| Exercise description |
A complete response lists each line of the data below that includes the word "with".

| Input records |
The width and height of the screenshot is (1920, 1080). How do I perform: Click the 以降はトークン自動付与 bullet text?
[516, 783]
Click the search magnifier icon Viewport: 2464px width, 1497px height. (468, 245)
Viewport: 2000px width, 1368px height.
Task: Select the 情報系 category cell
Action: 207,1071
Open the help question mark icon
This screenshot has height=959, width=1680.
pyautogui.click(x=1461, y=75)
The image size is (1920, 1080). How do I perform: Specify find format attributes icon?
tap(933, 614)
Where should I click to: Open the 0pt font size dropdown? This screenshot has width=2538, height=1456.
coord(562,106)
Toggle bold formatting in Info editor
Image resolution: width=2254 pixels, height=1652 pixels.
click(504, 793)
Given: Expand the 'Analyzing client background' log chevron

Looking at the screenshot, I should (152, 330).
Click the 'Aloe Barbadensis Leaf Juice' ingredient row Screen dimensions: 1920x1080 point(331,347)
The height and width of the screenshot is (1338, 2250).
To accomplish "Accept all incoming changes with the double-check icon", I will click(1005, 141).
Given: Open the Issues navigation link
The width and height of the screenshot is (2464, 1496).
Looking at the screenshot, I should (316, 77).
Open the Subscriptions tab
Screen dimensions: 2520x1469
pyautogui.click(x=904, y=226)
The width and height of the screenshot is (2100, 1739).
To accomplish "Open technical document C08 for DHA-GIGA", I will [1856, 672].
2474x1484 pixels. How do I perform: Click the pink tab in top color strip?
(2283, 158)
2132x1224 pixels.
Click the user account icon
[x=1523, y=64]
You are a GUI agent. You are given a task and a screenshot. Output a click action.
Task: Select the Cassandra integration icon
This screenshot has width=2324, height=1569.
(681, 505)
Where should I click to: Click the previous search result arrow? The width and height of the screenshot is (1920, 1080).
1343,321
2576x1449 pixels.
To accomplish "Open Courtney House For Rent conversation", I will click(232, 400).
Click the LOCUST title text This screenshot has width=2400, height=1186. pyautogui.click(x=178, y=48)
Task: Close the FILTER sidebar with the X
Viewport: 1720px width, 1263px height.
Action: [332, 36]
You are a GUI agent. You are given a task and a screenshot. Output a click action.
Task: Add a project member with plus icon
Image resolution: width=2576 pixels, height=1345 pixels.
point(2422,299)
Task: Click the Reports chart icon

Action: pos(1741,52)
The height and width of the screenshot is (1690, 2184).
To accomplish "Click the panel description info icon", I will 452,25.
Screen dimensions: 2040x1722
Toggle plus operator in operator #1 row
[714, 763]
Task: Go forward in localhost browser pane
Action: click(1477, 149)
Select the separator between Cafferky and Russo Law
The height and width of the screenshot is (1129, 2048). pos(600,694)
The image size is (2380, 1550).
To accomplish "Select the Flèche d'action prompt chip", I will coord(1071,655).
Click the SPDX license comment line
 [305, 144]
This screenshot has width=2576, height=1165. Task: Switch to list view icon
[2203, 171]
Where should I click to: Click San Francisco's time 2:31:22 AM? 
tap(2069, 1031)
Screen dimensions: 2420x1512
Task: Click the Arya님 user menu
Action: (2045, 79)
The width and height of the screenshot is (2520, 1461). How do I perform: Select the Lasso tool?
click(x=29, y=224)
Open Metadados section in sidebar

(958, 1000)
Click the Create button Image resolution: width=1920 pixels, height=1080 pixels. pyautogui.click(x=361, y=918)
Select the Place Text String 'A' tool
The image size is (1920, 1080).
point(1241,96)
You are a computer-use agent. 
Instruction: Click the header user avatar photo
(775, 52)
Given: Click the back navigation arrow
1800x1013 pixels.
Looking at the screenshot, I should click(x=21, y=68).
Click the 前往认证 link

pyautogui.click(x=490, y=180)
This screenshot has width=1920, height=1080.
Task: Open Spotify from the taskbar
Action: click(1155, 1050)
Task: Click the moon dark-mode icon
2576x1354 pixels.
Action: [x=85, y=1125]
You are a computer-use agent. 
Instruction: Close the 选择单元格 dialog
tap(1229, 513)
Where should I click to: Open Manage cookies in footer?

| Solution to the exercise |
To accomplish "Accept all incoming changes with the double-check icon", I will click(1005, 141).
Task: Close the FILTER sidebar with the X
Task: Add a project member with plus icon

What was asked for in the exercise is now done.